Problem:
Which lines run from the one containing "NEWS (166, 2357)" to the end of the records? Write them out exactly, both ends included, and nothing else.

(Pixel coordinate grounding data)

════════

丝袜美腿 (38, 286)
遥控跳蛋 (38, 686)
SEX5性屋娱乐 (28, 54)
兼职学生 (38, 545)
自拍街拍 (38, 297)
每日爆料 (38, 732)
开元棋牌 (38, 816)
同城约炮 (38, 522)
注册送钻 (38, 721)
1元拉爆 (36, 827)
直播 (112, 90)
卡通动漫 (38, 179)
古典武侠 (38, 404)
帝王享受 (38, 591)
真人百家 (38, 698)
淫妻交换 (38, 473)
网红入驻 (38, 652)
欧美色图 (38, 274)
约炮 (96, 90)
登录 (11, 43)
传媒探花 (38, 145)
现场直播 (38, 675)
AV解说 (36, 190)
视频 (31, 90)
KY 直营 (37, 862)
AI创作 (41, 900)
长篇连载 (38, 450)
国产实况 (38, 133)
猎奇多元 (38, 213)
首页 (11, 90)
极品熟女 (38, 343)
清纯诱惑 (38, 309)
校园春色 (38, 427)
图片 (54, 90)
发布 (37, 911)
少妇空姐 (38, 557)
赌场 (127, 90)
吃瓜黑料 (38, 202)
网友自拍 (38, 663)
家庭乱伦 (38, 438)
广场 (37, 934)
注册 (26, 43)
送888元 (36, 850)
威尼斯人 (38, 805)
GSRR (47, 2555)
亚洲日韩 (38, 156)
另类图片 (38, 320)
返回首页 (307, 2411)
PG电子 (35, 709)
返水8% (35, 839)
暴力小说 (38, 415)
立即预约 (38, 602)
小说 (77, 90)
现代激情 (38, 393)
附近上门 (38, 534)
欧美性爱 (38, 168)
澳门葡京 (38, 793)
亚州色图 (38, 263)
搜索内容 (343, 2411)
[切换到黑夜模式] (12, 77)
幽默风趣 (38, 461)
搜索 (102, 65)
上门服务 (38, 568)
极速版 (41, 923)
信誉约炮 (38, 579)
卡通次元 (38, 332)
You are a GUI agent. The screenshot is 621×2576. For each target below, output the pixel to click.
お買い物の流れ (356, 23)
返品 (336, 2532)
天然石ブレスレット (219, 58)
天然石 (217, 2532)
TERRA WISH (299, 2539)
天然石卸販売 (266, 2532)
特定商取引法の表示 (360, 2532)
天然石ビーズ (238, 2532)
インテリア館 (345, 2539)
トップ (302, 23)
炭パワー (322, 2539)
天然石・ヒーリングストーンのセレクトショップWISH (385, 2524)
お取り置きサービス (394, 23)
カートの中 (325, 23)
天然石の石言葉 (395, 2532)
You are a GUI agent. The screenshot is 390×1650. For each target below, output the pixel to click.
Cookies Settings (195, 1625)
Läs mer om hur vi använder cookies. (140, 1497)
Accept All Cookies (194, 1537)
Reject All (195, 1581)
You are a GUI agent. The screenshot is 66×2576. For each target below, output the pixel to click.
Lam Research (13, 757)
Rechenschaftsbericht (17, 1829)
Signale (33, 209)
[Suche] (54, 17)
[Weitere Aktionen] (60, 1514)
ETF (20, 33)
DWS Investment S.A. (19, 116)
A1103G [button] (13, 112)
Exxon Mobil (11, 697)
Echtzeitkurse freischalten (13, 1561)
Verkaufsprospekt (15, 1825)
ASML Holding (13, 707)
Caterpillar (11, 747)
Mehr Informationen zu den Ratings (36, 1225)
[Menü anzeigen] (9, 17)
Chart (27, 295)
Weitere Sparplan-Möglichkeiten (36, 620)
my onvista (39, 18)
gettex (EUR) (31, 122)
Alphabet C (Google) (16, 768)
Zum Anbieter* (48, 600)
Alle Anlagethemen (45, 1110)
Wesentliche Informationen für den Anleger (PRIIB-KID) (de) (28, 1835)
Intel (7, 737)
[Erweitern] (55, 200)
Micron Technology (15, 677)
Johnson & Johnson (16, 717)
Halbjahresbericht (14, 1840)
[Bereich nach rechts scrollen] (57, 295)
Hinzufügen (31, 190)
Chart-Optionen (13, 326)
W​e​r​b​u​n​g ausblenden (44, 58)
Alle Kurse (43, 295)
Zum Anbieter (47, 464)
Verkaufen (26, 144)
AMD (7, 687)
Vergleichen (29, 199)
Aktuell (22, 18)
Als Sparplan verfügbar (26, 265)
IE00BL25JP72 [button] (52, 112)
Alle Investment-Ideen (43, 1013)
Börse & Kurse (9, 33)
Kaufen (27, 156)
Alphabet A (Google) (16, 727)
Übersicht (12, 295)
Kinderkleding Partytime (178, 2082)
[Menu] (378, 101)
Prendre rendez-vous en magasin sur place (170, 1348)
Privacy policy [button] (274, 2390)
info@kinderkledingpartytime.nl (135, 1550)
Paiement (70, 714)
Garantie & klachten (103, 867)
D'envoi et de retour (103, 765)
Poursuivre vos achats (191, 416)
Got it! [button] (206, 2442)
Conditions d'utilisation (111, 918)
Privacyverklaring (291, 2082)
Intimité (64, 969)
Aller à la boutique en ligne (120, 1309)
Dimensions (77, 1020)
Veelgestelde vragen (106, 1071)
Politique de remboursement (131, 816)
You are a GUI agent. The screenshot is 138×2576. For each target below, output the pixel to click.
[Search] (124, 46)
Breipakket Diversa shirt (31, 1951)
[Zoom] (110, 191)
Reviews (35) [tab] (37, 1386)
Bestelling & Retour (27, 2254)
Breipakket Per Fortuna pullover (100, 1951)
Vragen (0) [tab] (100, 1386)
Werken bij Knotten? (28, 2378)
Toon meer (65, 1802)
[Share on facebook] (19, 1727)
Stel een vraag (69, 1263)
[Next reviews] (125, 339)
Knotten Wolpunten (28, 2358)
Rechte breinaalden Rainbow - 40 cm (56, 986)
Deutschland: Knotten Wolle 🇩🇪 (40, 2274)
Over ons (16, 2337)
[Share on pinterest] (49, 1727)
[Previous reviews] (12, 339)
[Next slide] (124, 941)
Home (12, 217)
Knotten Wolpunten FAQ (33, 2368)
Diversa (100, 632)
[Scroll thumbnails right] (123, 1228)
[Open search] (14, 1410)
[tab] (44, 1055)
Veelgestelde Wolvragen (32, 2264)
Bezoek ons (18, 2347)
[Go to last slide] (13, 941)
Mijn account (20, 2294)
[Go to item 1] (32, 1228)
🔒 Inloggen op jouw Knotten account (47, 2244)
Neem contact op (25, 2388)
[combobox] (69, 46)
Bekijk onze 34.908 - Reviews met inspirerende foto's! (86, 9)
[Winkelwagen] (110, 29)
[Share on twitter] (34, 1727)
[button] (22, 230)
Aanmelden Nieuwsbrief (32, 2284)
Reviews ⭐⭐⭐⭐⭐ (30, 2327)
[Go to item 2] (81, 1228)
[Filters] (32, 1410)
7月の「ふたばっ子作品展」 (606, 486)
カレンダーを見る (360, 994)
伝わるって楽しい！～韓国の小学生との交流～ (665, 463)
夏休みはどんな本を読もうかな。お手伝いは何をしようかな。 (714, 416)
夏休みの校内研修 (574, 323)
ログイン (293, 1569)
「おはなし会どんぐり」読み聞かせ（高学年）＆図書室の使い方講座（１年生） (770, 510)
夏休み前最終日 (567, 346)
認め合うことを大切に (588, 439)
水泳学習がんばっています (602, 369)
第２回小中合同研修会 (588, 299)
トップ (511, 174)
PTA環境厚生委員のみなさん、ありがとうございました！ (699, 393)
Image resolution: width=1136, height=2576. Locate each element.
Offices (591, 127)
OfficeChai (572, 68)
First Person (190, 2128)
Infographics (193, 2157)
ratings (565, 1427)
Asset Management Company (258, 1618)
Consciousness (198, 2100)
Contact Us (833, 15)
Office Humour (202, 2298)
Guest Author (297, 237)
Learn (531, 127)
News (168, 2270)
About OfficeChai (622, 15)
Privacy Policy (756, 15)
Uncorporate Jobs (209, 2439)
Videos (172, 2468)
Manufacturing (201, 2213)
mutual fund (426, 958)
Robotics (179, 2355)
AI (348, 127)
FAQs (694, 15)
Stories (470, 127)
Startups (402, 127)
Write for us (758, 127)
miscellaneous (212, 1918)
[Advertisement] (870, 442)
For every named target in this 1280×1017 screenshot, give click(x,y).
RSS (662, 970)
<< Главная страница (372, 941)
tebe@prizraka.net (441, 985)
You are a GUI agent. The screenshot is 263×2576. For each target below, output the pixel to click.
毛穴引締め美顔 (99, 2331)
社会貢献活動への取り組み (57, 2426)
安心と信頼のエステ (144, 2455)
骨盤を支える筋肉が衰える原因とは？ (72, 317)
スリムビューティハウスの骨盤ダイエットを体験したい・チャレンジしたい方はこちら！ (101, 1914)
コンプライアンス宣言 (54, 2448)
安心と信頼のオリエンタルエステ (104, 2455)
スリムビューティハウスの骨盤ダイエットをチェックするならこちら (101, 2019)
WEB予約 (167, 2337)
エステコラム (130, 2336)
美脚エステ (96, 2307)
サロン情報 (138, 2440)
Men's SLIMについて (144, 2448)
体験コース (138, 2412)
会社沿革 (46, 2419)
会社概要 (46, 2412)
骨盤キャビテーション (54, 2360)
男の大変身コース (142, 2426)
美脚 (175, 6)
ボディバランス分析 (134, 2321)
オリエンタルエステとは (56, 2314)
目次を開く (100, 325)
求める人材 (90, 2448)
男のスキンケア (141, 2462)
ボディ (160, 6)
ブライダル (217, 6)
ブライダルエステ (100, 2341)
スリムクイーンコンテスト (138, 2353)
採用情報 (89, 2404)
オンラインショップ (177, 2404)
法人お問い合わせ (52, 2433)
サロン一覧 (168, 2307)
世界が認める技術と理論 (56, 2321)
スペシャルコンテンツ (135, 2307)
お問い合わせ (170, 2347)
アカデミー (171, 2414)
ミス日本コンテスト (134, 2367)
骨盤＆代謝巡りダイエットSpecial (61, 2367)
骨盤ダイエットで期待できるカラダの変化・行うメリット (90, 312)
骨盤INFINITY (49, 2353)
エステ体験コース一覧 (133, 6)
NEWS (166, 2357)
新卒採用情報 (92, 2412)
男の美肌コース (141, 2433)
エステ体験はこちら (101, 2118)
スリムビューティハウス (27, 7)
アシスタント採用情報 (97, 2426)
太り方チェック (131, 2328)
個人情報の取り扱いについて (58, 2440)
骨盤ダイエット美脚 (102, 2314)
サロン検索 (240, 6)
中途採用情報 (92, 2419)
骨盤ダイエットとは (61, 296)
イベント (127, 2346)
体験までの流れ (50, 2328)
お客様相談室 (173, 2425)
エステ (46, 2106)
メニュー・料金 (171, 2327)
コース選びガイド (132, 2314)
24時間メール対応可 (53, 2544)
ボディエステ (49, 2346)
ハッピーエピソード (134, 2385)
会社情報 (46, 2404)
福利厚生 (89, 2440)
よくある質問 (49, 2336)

════════

Result of this exercise:
NEWS (166, 2357)
新卒採用情報 (92, 2412)
男の美肌コース (141, 2433)
エステ体験はこちら (101, 2118)
スリムビューティハウス (27, 7)
アシスタント採用情報 (97, 2426)
太り方チェック (131, 2328)
個人情報の取り扱いについて (58, 2440)
骨盤ダイエット美脚 (102, 2314)
サロン検索 (240, 6)
中途採用情報 (92, 2419)
骨盤ダイエットとは (61, 296)
イベント (127, 2346)
体験までの流れ (50, 2328)
お客様相談室 (173, 2425)
エステ (46, 2106)
メニュー・料金 (171, 2327)
コース選びガイド (132, 2314)
24時間メール対応可 (53, 2544)
ボディエステ (49, 2346)
ハッピーエピソード (134, 2385)
会社情報 (46, 2404)
福利厚生 (89, 2440)
よくある質問 (49, 2336)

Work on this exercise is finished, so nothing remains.